New Delhi, Apr 16 (PTI) The Supreme Court on Wednesday said finality of a litigation is a core facet of a sound judicial system and a case that has concluded cannot be reopened, otherwise there will be “chaos in the administration of justice”.

A bench of Justices Surya Kant, Dipankar Datta and Ujjal Bhuyan dismissed a writ petition filed by former employees of the Himachal Pradesh State Forest Development Corporation Limited, seeking pensionary benefits despite the issue having attained finality in a separate round of litigation in 2016.

“It is crystal clear that the present writ petition is thoroughly misconceived and is liable to be dismissed.
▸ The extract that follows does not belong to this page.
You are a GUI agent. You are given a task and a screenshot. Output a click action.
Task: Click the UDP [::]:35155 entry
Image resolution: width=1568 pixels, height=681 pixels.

However, before parting with the record, we would like to emphasize and reiterate the principle of finality of an adjudication process. Finality of a lis is a core facet of a sound judicial system. Litigation which had concluded or had reached finality cannot be reopened,” the bench said.

It added that a litigant aggrieved by a decision rendered by this court in a special leave petition or in a civil appeal arising therefrom can seek its review by invoking the review jurisdiction and thereafter through a curative petition.

“But such a decision cannot be assailed in a writ proceeding under Article 32 of the Constitution of India. If this is permitted, then there will be no finality and no end to litigation. There will be chaos in the administration of justice,” the bench emphasised.

It said that the top court in its 2002 verdict in the case of ‘Green View Tea and Industries Versus Collector’ had expressed the view that finality of an order of the apex court should not lightly be unsettled.

The bench said this salutary principle was reiterated by this court in its 2011 verdict in the case of ‘Indian Council for Enviro-Legal Action versus Union of India’.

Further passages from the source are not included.